# Crazy cutting boards and Chess board



## Herb Stoops (Aug 28, 2012)

A while back I got carried away,and started making crazy cutting boards. even made a crazy chess board and gave it to my sons boss Ole Harry. I ran into Harry a couple of weeks later and he was a frazzled creature, now he is crazy Harry.

Herb


----------



## Herb Stoops (Aug 28, 2012)

Sorry it got posted twice. Crazy things happen around them.

Herb


----------



## Jack Wilson (Mar 14, 2010)

Hi Herb, I really like those, nice work!


----------



## DaninVan (Jan 1, 2012)

Man, those boards without _any_ straight lines are unbelievable. 
You're not going to tell us are you...


----------



## RainMan 2.0 (May 6, 2014)

Very neat . But I gotta ask , how the hecks it done?


----------



## rwl7532 (Sep 8, 2011)

Twice as crazy!


----------



## Rogerdodge (Apr 24, 2014)

Smoke and mirrors.


Rog


----------



## Herb Stoops (Aug 28, 2012)

Hahahaha I gave one to my elec. engineer brother in law for Christmas and when I went the following year he still hadn't figured it out. 
It is quite simple really. A little bit of careful hand work putting it together to get the points of the squares (pieces) to meet is paramount in assembly.

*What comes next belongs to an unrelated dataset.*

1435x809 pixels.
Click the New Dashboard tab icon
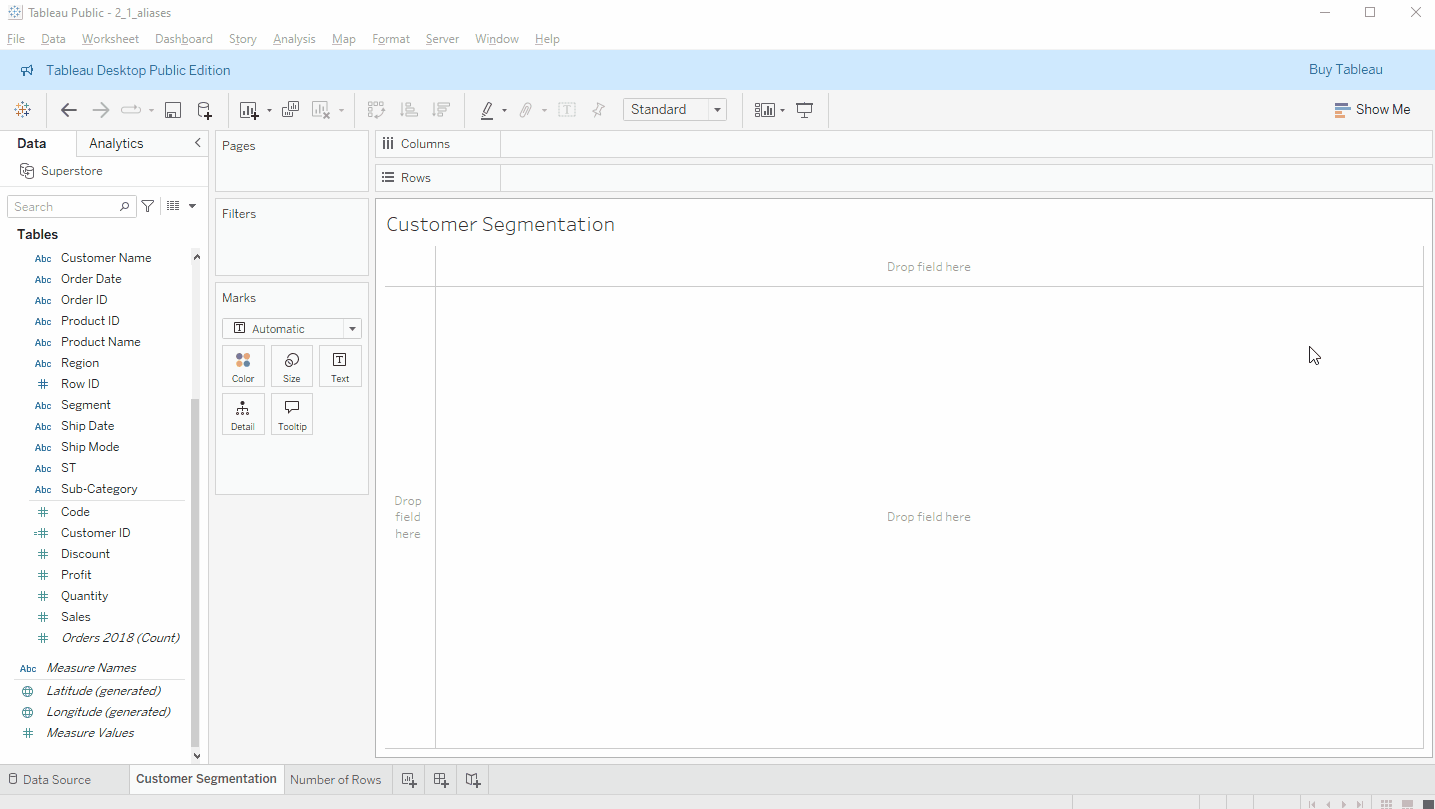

1. Glue a wide board up a little larger than the finished piece,of dark wood. 
2. Do the same with light wood.
3. Make a random curvy template as long as your piece, and another as wide as your piece .
4.Stack the two boards on top of each other and stick together with crosswise strips of double back tape. Works best with the light board on top.
5. mark the stack with the long template lengthwise in a random spacing that pleases you.
6. carefully cut out on the bandsaw.
7.Separate the pieces and lay them up on the bench alternating color.
8.I used a spindle sander to fit them tight. A drum on a drill press works too. When fitted glue them back together,making two striped boards .
9. Stack them on top of each other again aligning the strips and stick together with double backed tape going lengthwise of the boards.
10. Mark them this time with the short template,and carefully bandsaw them out. It doesn't matter if you wander a little from the mark on your cut as long as you don't have a dobobble in your cut, don't try to correct just keep going in a smooth curve it is all random.
11. Separate them, lay them up into two boards alternating pieces to make the "checkered" pattern. 
12. Sand them to fit back together,being diligent to match the points on the "squares"
and glue them into separate boards. You will find out quickly that sanding an outside curve makes it smaller and sanding an inside curve makes it larger,and when they are put back together you have doubled the error. hmm that make sense? 
I sanded them with my drum sander, a belt sander will work too.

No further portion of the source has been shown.